TASK DETAILS | Copy every line of the records below where the word "warszawa" occurs.

INFORMATION |
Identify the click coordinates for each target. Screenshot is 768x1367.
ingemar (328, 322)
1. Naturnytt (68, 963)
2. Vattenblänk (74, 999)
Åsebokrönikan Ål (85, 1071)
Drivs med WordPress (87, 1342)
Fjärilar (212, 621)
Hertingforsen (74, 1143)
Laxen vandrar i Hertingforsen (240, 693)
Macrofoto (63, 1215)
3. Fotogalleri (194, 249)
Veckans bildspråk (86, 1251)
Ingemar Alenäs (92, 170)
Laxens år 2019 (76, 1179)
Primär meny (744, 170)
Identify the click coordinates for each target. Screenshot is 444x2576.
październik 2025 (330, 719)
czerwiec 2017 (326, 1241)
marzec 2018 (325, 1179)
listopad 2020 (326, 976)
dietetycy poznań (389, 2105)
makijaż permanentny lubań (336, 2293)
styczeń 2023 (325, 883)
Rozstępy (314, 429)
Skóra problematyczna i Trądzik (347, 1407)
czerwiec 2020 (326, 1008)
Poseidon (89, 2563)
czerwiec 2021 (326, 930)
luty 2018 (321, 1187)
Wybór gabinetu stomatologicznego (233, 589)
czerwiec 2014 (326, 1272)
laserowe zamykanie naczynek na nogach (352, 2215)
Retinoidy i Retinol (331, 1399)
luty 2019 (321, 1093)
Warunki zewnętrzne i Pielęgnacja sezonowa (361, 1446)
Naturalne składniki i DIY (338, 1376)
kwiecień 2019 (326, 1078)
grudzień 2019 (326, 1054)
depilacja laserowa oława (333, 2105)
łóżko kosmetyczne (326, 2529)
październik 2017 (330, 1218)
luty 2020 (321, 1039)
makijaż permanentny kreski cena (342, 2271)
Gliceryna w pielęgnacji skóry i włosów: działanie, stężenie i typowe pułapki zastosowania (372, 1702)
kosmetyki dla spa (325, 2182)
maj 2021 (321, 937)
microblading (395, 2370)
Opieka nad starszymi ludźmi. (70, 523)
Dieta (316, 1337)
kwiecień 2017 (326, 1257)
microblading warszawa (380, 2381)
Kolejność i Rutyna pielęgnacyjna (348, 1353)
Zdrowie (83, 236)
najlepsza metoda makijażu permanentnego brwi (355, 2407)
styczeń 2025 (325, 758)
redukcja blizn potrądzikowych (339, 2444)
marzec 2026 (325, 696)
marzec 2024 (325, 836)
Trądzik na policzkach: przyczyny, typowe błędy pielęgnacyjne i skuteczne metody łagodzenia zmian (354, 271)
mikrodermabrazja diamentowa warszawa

SOLUTION |
microblading warszawa (380, 2381)
mikrodermabrazja diamentowa warszawa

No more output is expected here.